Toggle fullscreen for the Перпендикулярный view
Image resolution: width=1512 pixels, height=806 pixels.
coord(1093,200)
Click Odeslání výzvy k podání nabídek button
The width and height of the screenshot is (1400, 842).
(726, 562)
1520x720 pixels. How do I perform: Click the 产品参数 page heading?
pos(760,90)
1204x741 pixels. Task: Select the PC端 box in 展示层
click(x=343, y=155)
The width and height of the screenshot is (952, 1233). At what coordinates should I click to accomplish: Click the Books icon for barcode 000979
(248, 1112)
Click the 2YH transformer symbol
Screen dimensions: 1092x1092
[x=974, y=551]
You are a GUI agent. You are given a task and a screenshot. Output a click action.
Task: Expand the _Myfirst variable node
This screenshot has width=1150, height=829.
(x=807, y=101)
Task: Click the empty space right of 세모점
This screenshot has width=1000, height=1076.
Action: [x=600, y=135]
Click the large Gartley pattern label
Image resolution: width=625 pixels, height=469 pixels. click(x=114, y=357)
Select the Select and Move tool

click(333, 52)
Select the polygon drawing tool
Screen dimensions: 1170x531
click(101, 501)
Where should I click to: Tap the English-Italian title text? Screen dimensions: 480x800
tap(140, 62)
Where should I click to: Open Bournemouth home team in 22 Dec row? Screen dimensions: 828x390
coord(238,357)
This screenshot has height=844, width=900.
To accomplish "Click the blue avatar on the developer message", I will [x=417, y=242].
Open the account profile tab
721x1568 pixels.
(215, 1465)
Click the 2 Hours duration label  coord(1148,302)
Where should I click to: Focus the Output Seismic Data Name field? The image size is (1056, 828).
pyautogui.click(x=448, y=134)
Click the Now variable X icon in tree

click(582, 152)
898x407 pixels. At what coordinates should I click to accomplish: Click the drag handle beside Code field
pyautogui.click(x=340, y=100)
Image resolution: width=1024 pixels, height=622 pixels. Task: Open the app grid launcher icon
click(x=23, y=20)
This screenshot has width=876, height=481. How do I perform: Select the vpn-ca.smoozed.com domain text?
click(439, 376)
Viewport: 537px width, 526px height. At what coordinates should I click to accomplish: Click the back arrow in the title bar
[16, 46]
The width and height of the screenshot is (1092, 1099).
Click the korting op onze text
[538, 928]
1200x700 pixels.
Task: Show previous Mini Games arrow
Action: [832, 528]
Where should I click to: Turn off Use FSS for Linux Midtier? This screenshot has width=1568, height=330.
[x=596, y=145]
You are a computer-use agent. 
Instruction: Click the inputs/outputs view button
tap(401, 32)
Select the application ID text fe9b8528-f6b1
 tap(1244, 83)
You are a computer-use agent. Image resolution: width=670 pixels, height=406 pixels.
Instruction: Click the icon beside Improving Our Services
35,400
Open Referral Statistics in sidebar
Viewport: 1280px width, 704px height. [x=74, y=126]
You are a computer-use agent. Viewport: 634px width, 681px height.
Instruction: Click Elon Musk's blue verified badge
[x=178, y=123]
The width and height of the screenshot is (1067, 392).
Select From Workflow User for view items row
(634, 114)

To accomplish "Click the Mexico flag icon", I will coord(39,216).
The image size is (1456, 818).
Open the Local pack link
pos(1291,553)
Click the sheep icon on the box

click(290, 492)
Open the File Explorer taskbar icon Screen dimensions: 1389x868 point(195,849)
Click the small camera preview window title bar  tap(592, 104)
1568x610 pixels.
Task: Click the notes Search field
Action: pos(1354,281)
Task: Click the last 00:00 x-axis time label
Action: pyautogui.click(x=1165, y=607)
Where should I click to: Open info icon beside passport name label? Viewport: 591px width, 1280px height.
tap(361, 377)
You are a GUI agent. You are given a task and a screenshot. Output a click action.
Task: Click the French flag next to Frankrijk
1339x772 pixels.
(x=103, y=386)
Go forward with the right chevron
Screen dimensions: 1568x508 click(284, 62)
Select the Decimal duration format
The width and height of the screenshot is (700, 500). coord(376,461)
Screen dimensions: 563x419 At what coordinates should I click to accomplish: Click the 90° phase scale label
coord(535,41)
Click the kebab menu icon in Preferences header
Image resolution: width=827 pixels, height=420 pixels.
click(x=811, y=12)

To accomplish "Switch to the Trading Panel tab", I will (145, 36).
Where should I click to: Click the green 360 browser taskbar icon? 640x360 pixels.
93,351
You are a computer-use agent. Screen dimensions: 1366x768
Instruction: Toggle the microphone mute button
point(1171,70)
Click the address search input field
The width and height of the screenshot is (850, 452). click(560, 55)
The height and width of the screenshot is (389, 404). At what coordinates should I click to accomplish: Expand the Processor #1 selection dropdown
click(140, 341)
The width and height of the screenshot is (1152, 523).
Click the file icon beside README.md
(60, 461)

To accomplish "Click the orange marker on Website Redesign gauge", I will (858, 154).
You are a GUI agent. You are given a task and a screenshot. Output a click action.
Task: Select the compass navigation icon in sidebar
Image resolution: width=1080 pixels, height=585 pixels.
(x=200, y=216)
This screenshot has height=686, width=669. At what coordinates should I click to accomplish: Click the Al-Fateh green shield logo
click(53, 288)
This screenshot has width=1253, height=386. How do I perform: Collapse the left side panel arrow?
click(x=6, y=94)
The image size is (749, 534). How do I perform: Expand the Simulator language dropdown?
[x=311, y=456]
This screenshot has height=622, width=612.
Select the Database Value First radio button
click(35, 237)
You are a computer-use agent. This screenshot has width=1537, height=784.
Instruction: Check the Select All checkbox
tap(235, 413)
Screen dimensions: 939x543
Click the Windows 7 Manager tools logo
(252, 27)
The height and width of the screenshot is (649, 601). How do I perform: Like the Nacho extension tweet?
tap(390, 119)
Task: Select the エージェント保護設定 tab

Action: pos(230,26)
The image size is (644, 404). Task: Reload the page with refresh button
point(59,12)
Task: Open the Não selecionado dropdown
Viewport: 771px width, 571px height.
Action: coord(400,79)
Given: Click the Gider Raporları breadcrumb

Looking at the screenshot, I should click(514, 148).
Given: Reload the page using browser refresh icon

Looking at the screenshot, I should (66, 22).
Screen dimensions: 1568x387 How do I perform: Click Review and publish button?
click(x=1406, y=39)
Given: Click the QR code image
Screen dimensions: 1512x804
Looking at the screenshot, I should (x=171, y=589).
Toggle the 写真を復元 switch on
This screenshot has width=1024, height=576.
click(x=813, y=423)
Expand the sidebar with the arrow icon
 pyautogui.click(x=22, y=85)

**WHAT YOU ARE ASKED TO DO:**
Identify the lines in the entries above that contain "computer", then copy them out.

**RESULT FOR THIS EXERCISE:**
You are a computer-use agent. 
You are a computer-use agent. Image resolution: width=670 pixels, height=406 pixels.
You are a computer-use agent. Viewport: 634px width, 681px height.
You are a computer-use agent. Screen dimensions: 1366x768
You are a computer-use agent. This screenshot has width=1537, height=784.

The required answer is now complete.